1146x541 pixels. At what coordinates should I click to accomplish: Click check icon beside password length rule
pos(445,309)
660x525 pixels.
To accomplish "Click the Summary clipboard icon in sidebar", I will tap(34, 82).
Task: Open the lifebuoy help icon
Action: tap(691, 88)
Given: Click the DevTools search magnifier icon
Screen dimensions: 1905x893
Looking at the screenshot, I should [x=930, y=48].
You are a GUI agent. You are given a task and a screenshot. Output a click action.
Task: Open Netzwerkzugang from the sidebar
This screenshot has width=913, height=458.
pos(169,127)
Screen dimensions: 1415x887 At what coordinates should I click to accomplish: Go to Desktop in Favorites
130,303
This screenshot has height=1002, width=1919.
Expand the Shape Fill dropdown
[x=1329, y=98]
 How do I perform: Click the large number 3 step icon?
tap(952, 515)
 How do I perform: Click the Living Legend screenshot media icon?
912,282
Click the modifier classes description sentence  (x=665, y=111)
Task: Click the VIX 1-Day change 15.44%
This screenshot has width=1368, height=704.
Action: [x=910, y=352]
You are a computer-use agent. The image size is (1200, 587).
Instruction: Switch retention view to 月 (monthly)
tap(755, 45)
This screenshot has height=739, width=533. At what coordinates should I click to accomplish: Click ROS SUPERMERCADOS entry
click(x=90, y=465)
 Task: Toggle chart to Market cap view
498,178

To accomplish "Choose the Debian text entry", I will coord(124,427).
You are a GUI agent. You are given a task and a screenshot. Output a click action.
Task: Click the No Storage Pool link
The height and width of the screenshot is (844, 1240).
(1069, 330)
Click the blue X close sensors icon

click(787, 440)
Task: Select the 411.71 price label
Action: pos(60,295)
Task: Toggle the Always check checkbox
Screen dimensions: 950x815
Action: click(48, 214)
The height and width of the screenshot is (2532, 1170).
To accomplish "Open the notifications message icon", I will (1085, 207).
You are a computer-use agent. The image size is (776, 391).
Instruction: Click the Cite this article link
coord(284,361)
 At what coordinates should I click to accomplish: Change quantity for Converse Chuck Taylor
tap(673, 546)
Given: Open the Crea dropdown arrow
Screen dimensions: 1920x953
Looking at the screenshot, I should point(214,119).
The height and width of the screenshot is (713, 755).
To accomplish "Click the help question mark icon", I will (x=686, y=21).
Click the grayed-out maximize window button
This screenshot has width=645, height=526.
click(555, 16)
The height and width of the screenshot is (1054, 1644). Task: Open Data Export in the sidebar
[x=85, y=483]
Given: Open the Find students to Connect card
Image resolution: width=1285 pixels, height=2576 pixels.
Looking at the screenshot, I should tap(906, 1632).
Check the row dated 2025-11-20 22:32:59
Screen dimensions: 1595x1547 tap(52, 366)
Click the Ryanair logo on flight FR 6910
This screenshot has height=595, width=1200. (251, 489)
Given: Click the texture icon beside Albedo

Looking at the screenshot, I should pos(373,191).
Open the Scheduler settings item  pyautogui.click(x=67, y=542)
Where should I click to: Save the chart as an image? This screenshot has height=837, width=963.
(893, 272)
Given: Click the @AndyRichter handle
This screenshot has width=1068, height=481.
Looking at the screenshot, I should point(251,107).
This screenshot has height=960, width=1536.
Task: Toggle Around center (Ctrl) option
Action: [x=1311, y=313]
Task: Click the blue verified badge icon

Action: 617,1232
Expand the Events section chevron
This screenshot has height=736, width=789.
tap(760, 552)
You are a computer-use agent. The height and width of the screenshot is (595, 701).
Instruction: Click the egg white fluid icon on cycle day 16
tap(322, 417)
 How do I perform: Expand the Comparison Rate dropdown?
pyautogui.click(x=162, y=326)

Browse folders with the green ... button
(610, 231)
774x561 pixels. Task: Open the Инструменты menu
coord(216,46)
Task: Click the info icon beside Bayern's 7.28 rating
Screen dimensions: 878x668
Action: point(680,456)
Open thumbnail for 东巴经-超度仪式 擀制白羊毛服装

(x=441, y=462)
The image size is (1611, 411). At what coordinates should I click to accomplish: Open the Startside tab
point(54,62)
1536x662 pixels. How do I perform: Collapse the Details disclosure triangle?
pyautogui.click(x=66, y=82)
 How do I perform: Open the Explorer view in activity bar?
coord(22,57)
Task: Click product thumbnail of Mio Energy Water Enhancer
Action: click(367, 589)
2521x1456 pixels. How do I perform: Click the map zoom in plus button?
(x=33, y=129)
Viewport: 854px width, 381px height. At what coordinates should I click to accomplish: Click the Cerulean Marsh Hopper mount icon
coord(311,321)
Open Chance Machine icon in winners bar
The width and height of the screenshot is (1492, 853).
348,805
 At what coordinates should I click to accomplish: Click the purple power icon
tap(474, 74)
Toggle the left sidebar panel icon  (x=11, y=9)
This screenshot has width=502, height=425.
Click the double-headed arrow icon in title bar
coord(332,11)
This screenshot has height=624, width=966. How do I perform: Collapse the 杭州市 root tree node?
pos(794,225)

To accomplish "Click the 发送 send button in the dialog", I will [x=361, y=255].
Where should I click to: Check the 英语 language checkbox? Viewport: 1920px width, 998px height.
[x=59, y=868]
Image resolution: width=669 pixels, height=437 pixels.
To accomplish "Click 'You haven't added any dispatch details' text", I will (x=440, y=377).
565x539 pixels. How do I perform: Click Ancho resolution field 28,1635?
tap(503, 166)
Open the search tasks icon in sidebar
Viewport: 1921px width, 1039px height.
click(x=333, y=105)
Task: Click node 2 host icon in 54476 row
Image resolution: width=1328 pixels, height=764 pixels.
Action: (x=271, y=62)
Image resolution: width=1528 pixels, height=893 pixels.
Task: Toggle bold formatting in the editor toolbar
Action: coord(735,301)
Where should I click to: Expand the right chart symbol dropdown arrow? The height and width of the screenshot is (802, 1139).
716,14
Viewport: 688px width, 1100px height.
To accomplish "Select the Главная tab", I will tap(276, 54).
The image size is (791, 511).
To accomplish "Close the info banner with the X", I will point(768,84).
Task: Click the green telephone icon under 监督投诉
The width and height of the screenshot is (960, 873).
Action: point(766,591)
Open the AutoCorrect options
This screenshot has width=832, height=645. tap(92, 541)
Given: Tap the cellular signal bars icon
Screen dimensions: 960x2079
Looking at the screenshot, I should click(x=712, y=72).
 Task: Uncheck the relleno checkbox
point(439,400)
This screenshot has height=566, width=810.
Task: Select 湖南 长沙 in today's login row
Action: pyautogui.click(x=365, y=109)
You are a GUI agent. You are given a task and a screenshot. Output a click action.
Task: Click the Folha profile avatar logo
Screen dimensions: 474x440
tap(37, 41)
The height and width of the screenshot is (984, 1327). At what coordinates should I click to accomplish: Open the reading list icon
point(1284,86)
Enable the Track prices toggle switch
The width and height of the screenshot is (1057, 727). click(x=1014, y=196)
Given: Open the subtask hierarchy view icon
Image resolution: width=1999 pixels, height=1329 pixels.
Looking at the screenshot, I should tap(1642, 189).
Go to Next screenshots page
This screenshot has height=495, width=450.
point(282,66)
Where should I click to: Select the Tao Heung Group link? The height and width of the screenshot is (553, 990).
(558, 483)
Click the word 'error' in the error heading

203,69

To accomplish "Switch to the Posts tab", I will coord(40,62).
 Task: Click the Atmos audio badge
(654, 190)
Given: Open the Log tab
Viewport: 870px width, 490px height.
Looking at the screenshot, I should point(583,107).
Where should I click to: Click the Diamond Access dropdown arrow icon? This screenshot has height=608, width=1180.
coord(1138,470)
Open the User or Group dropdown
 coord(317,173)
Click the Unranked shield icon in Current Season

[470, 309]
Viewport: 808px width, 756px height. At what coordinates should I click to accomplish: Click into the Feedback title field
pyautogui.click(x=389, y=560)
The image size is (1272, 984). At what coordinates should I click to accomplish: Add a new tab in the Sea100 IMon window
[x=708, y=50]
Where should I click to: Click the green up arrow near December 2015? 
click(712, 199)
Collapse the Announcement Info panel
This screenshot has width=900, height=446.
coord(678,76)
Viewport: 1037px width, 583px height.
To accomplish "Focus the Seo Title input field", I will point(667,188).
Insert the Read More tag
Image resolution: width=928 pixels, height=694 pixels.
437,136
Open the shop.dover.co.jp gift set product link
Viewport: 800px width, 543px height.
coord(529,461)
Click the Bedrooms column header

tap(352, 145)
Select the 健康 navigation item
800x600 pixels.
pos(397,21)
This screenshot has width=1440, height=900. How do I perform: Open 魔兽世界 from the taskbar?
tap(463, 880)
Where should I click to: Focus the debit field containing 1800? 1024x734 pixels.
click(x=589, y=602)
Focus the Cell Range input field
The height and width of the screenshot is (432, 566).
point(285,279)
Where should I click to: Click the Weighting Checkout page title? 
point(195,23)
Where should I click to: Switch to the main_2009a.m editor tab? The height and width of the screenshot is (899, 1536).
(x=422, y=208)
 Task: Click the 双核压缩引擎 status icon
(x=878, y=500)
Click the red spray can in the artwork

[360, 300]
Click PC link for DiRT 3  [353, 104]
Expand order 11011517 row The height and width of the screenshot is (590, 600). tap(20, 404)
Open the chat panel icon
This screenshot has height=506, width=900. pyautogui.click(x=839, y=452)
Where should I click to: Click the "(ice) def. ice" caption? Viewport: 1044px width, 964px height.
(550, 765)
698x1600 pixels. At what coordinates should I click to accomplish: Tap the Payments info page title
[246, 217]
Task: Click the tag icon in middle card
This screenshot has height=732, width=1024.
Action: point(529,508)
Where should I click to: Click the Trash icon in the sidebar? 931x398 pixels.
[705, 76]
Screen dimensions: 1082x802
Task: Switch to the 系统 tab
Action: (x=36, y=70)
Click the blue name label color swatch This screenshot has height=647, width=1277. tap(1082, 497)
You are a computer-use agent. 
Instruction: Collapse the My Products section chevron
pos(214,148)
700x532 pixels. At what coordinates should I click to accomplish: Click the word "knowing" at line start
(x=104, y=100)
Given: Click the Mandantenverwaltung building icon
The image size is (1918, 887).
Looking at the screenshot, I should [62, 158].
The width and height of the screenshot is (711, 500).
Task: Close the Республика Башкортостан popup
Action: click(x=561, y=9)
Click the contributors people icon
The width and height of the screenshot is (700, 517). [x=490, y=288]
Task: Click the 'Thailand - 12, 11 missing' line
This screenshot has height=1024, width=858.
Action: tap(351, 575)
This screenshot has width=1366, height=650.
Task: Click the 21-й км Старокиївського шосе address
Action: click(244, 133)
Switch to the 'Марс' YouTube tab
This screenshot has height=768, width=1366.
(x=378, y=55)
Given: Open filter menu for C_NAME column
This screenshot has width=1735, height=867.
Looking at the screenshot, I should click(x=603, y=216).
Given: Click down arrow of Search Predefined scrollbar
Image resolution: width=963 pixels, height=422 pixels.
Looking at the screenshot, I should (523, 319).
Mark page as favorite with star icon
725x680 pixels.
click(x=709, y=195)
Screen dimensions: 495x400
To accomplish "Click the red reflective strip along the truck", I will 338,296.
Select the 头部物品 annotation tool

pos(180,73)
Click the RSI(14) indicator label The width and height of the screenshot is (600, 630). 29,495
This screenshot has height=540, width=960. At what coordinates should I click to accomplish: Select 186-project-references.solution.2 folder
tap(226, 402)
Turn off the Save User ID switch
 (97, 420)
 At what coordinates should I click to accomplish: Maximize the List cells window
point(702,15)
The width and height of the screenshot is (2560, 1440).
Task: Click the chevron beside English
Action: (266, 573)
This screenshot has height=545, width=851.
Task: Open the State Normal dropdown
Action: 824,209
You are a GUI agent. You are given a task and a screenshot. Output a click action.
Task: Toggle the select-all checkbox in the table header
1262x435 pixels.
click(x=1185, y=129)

------------

* [Work item] Find the word "computer" in the records, and report each line that has it.

* [Exercise answer]
You are a computer-use agent. The image size is (1200, 587).
You are a computer-use agent. The image size is (776, 391).
You are a computer-use agent. The height and width of the screenshot is (595, 701).
You are a computer-use agent. 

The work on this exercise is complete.